The worms do not damage data, but can slow computer performance. Infected Windows 2000 computers are left exposed to subsequent, more malicious attacks, while infected Windows XP computers can only spread the worms.

How can I make my computer safe?

• Download the latest updates for your security software.

• If your computer has a firewall (software or a hardware device that monitors internet traffic), set it to block traffic on port 445.

• If you have Windows XP, the Service Pack 2 download will protect against Zotob.

For more information, see Microsoft’s Security Bulletin about the vulnerability.

Why are so many businesses affected?

Richard Archdeacon, director of technical services at security software company Symantec, says that unlike many notorious viruses and worms of the past few years, the Zotob-based worms appear to target corporate users through two means.

Firstly, by targeting Windows 2000, which was more popular with corporate users than home users.

Secondly, once the worm has infected a computer, it scans for computers with similar addresses - a tactic which makes it spread more quickly within large networks of computers.

In addition, the speed with which the worms were released meant that many network managers had not tested and deployed the patches quickly enough.

Why are there so many different worms?

At least 12 worms are known to exist which are all based on the same software code, known as an “exploit”, which provides the basis for writing a virus or worm to take advantage of the newly-discovered Windows vulnerability.

It is common for virus authors to take other people’s computer code, and in some cases actually re-write parts of the virus code to delete earlier versions written by competing hackers.

The “exploit” on which Zotob and similar worms are based was written by an unidentified programmer known only as “Houseofdabus”, says Mykko Hyppönen, director of anti-virus research at Finnish anti-virus firm F-Secure/Datafellows.

Houseofdabus is believed to be a Russian who was also responsible for publishing another notorious exploit which led to the creation of the “Sasser” worm in May 2004.

Who wrote the worms, and why?

Until recently, worms and viruses were usually written by computer afficionadoes making “graffiti” style attacks to boost their status in the hacking world.

In the past 18 months however there have been several worms released which exploit their host computers and use them for illegal purposes, such as distributing spam email or hosting fake banking websites.

These worms can effectively create networks of infected computers, known as “botnets”, which can be used for malicious purposes.

Mr Hyppönen says Houseofdabus would be aware that his code, while in itself benign, is being used to write malicious worms.
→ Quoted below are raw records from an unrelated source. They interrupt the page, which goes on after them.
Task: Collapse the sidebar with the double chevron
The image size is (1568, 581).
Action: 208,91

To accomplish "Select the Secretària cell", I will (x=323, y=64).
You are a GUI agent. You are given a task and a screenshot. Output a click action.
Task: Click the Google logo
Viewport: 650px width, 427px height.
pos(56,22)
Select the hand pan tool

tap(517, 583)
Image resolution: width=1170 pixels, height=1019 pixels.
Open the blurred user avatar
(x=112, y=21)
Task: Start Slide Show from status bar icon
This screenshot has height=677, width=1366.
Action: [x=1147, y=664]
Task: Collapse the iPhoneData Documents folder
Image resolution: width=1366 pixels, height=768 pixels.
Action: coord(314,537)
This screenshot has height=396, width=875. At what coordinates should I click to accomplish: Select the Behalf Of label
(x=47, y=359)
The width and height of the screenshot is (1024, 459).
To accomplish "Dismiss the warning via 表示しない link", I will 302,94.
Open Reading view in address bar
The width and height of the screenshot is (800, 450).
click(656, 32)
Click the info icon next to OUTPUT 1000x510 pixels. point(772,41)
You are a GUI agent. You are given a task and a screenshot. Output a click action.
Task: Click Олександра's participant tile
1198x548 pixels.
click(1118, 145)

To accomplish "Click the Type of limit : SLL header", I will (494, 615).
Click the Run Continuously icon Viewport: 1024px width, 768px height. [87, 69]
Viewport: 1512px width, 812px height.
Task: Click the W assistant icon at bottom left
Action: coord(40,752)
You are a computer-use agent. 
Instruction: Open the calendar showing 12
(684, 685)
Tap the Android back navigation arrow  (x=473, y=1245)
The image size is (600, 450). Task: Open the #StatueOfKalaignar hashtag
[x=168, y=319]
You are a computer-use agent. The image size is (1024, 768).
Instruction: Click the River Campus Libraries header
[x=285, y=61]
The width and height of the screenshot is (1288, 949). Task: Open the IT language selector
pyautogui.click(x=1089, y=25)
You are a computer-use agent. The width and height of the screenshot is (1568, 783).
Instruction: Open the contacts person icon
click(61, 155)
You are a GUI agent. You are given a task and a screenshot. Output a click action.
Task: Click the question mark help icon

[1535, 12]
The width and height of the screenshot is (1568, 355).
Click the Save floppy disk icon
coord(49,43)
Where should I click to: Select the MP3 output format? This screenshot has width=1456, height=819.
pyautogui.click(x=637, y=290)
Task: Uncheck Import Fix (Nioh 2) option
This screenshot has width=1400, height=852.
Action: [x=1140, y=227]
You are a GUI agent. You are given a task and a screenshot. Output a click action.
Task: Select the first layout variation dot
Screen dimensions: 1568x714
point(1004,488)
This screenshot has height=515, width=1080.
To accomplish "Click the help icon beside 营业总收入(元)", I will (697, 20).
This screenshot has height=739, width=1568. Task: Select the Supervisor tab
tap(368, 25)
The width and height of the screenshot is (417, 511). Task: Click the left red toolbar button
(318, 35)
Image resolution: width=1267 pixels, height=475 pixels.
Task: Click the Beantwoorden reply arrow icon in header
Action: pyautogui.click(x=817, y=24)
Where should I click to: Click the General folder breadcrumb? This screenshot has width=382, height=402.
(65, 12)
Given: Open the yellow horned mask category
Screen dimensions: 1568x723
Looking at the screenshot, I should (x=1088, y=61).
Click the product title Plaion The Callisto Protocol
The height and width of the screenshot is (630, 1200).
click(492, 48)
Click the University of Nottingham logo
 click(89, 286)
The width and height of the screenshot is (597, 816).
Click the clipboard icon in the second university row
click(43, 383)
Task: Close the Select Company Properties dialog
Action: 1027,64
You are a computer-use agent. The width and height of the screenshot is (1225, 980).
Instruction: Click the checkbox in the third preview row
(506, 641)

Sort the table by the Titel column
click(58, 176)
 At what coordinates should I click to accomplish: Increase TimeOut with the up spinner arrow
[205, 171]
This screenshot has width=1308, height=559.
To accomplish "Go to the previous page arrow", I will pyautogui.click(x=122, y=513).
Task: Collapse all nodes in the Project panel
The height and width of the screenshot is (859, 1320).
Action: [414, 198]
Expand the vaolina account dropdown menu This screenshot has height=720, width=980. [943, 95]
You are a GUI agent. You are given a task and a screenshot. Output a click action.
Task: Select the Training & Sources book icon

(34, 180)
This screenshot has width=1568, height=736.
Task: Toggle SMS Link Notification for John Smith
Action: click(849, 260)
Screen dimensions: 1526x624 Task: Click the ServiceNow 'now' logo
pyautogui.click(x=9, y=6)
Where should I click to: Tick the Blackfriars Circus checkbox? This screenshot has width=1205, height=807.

But questions over the legality of exploits mean he has not been arrested.

“You could compare it to leaving loaded weapons around where kids can find them… but what he’s doing would most likely fall to free speech,” says Mr Hyppönen.

While the nature of the worms indicates a battle is under way out between virus writers, experts say it is too early to tell whether they are motivated by criminal activity or simply seeking status.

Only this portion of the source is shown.